▶ [Directions] Skip the pictures. Return exactly the lines from the one containing "Click the document icon below chart" through the end of the entries below.

▶ [Recorded data]
____

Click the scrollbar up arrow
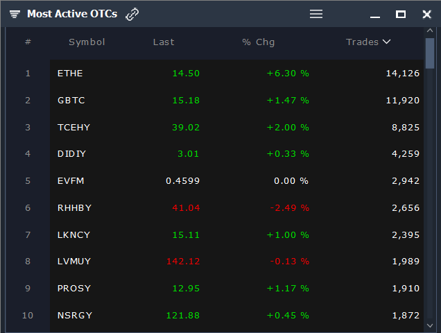Screen dimensions: 441x333 (x=430, y=31)
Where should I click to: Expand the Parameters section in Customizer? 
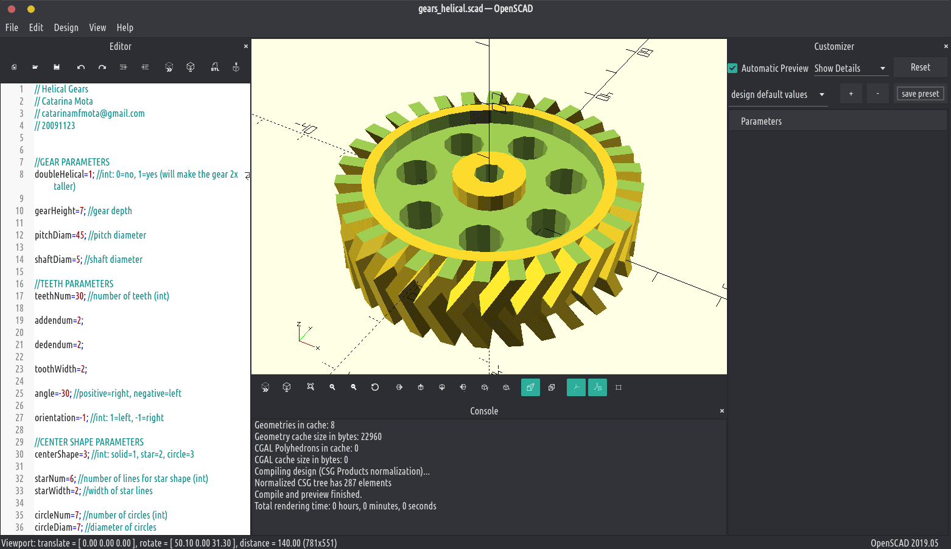click(x=760, y=121)
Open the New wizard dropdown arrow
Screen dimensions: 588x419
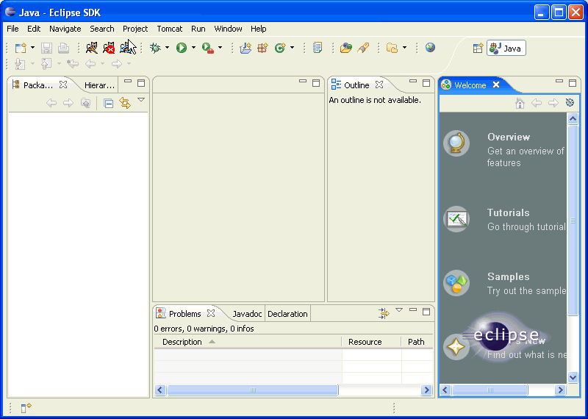point(32,48)
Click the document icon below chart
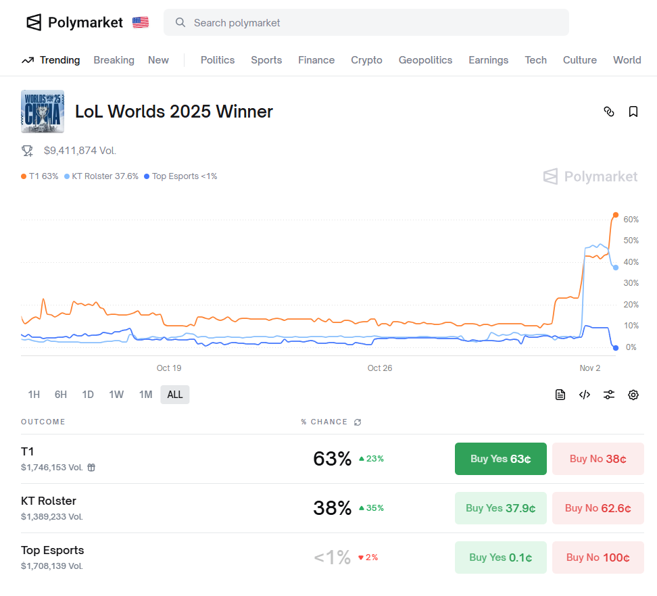The width and height of the screenshot is (657, 596). pyautogui.click(x=560, y=395)
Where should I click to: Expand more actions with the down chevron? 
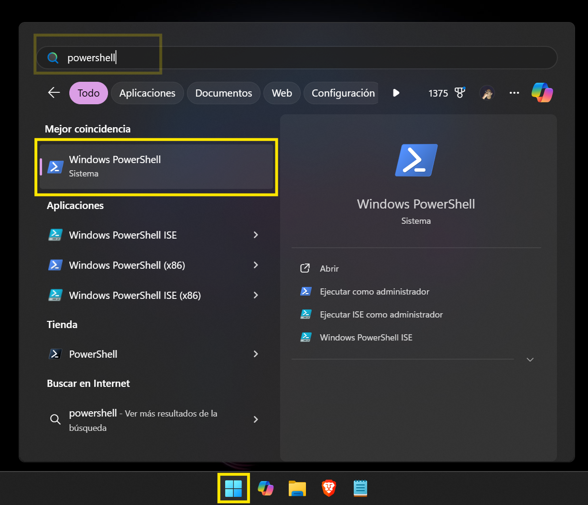click(x=530, y=359)
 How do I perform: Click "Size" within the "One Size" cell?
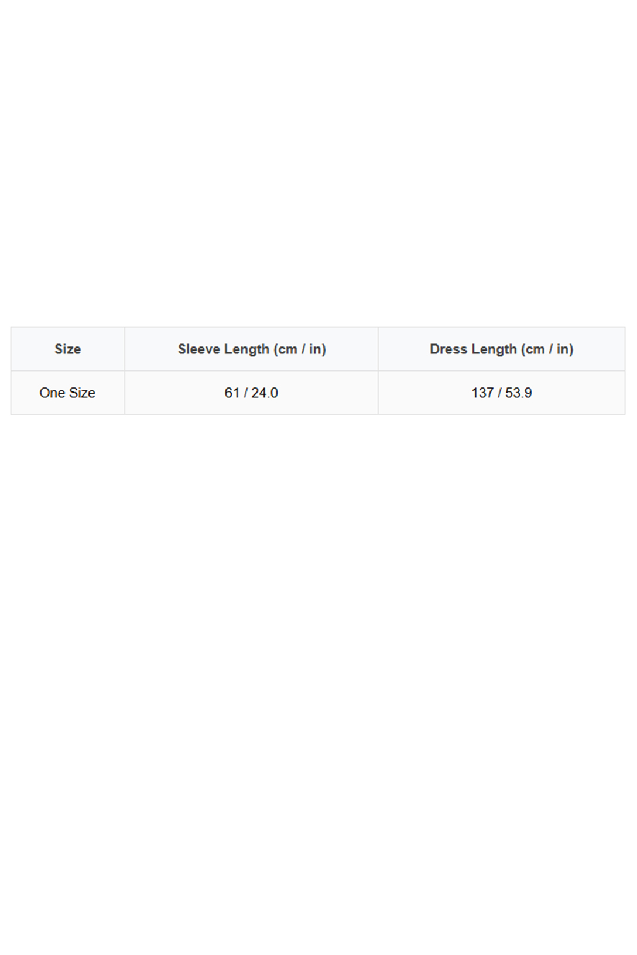coord(81,393)
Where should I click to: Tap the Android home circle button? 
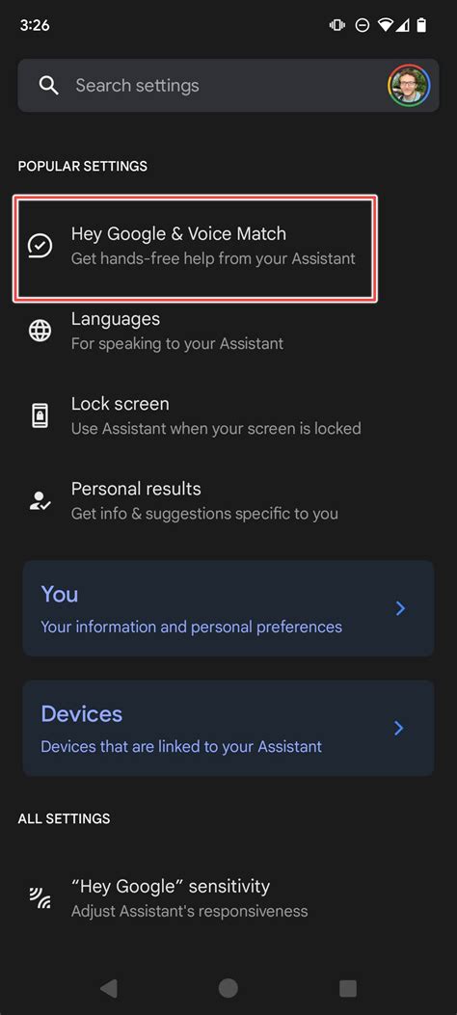point(228,988)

____

▶ [Solution to this exercise]
Click the document icon below chart
The width and height of the screenshot is (657, 596). pyautogui.click(x=560, y=395)
Where should I click to: Expand more actions with the down chevron? 
click(x=530, y=359)
 How do I perform: Click "Size" within the "One Size" cell?
coord(81,393)
Where should I click to: Tap the Android home circle button? 
point(228,988)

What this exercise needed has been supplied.